TASK REQUIREMENTS
After locating the line with "Given: Click length value 78 for size XL" in the data that follows, return it and every later line exactly, up to and including the line with "Open the first aid kit tab".

EXERCISE MATERIAL
----------

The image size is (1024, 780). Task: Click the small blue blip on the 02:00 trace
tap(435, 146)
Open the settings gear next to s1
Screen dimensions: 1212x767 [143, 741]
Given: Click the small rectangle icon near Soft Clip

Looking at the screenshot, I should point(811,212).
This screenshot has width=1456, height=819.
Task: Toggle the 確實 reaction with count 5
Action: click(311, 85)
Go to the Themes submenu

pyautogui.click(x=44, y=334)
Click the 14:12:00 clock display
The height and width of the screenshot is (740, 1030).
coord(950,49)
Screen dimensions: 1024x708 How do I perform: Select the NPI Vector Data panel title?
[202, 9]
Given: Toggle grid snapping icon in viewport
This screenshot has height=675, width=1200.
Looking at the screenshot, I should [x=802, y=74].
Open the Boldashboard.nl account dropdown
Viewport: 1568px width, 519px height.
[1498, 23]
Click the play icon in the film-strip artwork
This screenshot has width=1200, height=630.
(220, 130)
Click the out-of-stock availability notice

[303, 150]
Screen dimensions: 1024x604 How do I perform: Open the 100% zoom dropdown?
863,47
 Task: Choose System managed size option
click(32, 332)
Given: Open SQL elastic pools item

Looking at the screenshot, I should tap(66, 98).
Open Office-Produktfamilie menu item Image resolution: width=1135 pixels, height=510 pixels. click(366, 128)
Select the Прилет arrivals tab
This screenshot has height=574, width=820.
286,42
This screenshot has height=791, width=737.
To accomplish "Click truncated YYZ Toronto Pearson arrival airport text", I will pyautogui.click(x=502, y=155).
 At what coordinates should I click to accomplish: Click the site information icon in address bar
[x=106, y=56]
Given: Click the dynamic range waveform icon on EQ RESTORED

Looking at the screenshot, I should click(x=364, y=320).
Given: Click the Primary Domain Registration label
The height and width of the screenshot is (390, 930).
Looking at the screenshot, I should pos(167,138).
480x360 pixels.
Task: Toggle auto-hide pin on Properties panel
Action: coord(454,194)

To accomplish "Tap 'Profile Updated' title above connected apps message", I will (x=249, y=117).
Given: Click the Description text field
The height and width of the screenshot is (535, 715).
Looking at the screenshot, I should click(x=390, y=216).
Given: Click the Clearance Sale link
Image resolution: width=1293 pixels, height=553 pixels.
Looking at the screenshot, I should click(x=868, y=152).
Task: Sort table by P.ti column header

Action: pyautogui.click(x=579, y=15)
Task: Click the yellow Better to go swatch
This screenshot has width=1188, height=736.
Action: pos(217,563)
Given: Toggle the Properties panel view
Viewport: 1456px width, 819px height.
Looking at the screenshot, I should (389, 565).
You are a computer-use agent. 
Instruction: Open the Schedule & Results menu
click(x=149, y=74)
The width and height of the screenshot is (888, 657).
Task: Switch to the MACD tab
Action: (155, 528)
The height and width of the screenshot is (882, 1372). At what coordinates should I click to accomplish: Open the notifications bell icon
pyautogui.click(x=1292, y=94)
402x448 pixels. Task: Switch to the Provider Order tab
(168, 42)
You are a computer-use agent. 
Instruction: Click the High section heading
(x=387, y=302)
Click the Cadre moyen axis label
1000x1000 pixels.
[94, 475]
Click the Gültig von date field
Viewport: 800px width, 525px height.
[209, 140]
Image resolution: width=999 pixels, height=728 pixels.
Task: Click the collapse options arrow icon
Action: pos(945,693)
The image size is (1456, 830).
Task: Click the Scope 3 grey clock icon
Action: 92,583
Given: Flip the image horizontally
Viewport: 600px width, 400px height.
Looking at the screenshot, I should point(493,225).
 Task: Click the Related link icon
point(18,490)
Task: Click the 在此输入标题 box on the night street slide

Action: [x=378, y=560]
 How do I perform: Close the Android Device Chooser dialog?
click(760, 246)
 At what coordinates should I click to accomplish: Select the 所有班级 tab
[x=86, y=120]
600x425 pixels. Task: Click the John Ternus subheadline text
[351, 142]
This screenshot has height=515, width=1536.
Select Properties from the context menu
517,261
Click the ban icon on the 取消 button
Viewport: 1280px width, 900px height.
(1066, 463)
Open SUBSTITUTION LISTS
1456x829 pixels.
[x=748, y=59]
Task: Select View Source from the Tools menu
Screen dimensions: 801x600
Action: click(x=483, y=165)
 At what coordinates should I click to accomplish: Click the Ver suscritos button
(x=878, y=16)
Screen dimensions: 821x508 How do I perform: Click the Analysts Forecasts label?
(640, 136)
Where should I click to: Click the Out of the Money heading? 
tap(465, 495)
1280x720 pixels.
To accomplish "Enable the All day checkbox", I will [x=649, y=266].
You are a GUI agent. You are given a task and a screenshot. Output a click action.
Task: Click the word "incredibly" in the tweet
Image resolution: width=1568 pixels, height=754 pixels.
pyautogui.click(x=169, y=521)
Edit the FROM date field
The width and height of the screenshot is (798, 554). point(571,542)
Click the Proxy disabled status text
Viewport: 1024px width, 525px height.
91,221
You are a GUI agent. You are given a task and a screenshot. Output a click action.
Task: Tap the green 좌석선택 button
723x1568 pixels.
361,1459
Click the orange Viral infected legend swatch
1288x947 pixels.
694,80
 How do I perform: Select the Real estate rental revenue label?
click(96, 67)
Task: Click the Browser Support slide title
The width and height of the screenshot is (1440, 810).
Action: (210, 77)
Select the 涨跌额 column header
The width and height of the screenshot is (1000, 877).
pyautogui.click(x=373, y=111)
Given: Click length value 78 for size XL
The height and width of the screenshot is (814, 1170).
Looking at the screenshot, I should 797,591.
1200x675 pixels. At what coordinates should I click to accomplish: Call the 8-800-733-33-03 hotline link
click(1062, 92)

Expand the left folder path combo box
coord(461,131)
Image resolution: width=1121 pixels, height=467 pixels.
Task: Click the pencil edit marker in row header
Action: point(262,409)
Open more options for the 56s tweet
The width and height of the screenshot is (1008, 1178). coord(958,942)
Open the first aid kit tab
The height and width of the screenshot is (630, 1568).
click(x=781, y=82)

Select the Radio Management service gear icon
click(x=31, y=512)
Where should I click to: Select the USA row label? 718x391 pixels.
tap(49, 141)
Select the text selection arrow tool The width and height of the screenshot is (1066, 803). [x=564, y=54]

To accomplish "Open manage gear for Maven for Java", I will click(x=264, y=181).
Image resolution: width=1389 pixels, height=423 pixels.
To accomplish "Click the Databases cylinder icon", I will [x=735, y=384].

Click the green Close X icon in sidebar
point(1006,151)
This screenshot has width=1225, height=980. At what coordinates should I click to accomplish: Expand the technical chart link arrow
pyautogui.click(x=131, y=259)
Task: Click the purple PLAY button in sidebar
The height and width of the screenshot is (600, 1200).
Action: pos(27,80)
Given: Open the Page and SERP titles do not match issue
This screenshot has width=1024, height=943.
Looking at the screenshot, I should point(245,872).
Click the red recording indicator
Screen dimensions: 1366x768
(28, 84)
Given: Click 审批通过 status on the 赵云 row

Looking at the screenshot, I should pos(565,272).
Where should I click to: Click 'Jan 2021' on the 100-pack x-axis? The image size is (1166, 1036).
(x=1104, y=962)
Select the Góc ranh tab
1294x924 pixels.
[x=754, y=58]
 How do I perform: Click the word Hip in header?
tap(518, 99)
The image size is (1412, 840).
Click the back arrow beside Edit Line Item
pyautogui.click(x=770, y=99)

----------

TASK ANSWER
Given: Click length value 78 for size XL
The height and width of the screenshot is (814, 1170).
Looking at the screenshot, I should 797,591.
1200x675 pixels. At what coordinates should I click to accomplish: Call the 8-800-733-33-03 hotline link
click(1062, 92)

Expand the left folder path combo box
coord(461,131)
Image resolution: width=1121 pixels, height=467 pixels.
Task: Click the pencil edit marker in row header
Action: point(262,409)
Open more options for the 56s tweet
The width and height of the screenshot is (1008, 1178). coord(958,942)
Open the first aid kit tab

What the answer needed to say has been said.